Problem to work on → Render the lines of the records below as a numbered list, leaving out any blank lines.

Data supplied →
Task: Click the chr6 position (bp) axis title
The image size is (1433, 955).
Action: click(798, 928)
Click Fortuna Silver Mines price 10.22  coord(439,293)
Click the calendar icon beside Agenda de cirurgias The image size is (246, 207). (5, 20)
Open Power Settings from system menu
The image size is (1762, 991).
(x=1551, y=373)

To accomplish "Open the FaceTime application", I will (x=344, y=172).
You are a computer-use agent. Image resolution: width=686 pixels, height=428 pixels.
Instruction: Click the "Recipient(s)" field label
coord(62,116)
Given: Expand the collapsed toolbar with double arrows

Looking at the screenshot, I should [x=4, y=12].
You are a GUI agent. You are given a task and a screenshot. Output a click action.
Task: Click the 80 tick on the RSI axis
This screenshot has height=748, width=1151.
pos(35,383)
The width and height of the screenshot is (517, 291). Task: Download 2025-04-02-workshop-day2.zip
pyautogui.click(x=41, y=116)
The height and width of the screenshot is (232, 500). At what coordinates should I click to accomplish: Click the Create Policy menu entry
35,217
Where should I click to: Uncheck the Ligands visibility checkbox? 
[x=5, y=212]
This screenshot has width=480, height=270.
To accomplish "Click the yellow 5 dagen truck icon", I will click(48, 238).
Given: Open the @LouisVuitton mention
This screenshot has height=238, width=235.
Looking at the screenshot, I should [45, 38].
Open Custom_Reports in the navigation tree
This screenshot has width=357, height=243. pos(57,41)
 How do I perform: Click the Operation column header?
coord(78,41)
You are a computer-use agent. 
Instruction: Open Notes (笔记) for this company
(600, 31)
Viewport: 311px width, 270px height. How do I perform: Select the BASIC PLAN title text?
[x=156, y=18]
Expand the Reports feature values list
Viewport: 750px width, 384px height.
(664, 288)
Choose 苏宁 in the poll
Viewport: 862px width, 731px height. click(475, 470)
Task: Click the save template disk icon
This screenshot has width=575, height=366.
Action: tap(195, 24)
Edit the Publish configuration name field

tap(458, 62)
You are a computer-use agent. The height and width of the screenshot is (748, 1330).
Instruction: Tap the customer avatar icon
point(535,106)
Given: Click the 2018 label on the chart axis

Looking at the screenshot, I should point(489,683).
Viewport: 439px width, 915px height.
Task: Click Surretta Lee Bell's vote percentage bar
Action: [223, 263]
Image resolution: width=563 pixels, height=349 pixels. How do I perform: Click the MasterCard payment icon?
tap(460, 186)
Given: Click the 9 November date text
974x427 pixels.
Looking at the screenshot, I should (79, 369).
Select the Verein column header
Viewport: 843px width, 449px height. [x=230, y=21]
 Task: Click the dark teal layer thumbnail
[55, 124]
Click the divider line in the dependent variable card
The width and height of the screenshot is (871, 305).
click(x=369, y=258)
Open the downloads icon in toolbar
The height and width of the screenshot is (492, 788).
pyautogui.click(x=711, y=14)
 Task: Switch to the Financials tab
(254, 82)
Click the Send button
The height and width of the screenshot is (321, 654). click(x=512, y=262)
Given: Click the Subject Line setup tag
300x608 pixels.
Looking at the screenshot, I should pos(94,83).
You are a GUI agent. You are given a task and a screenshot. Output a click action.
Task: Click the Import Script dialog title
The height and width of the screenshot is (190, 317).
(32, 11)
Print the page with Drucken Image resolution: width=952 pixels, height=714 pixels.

Answer for the task →
1. Task: Click the chr6 position (bp) axis title
2. The image size is (1433, 955).
3. Action: click(798, 928)
4. Click Fortuna Silver Mines price 10.22  coord(439,293)
5. Click the calendar icon beside Agenda de cirurgias The image size is (246, 207). (5, 20)
6. Open Power Settings from system menu
7. The image size is (1762, 991).
8. (x=1551, y=373)
9. To accomplish "Open the FaceTime application", I will (x=344, y=172).
10. You are a computer-use agent. Image resolution: width=686 pixels, height=428 pixels.
11. Instruction: Click the "Recipient(s)" field label
12. coord(62,116)
13. Given: Expand the collapsed toolbar with double arrows
14. Looking at the screenshot, I should [x=4, y=12].
15. You are a GUI agent. You are given a task and a screenshot. Output a click action.
16. Task: Click the 80 tick on the RSI axis
17. This screenshot has height=748, width=1151.
18. pos(35,383)
19. The width and height of the screenshot is (517, 291). Task: Download 2025-04-02-workshop-day2.zip
20. pyautogui.click(x=41, y=116)
21. The height and width of the screenshot is (232, 500). At what coordinates should I click to accomplish: Click the Create Policy menu entry
22. 35,217
23. Where should I click to: Uncheck the Ligands visibility checkbox? 
24. [x=5, y=212]
25. This screenshot has width=480, height=270.
26. To accomplish "Click the yellow 5 dagen truck icon", I will click(48, 238).
27. Given: Open the @LouisVuitton mention
28. This screenshot has height=238, width=235.
29. Looking at the screenshot, I should [45, 38].
30. Open Custom_Reports in the navigation tree
31. This screenshot has width=357, height=243. pos(57,41)
32.  How do I perform: Click the Operation column header?
33. coord(78,41)
34. You are a computer-use agent. 
35. Instruction: Open Notes (笔记) for this company
36. (600, 31)
37. Viewport: 311px width, 270px height. How do I perform: Select the BASIC PLAN title text?
38. [x=156, y=18]
39. Expand the Reports feature values list
40. Viewport: 750px width, 384px height.
41. (664, 288)
42. Choose 苏宁 in the poll
43. Viewport: 862px width, 731px height. click(475, 470)
44. Task: Click the save template disk icon
45. This screenshot has width=575, height=366.
46. Action: tap(195, 24)
47. Edit the Publish configuration name field
48. tap(458, 62)
49. You are a computer-use agent. The height and width of the screenshot is (748, 1330).
50. Instruction: Tap the customer avatar icon
51. point(535,106)
52. Given: Click the 2018 label on the chart axis
53. Looking at the screenshot, I should point(489,683).
54. Viewport: 439px width, 915px height.
55. Task: Click Surretta Lee Bell's vote percentage bar
56. Action: [223, 263]
57. Image resolution: width=563 pixels, height=349 pixels. How do I perform: Click the MasterCard payment icon?
58. tap(460, 186)
59. Given: Click the 9 November date text
60. 974x427 pixels.
61. Looking at the screenshot, I should (79, 369).
62. Select the Verein column header
63. Viewport: 843px width, 449px height. [x=230, y=21]
64.  Task: Click the dark teal layer thumbnail
65. [55, 124]
66. Click the divider line in the dependent variable card
67. The width and height of the screenshot is (871, 305).
68. click(x=369, y=258)
69. Open the downloads icon in toolbar
70. The height and width of the screenshot is (492, 788).
71. pyautogui.click(x=711, y=14)
72.  Task: Switch to the Financials tab
73. (254, 82)
74. Click the Send button
75. The height and width of the screenshot is (321, 654). click(x=512, y=262)
76. Given: Click the Subject Line setup tag
77. 300x608 pixels.
78. Looking at the screenshot, I should pos(94,83).
79. You are a GUI agent. You are given a task and a screenshot. Output a click action.
80. Task: Click the Import Script dialog title
81. The height and width of the screenshot is (190, 317).
82. (32, 11)
83. Print the page with Drucken Image resolution: width=952 pixels, height=714 pixels.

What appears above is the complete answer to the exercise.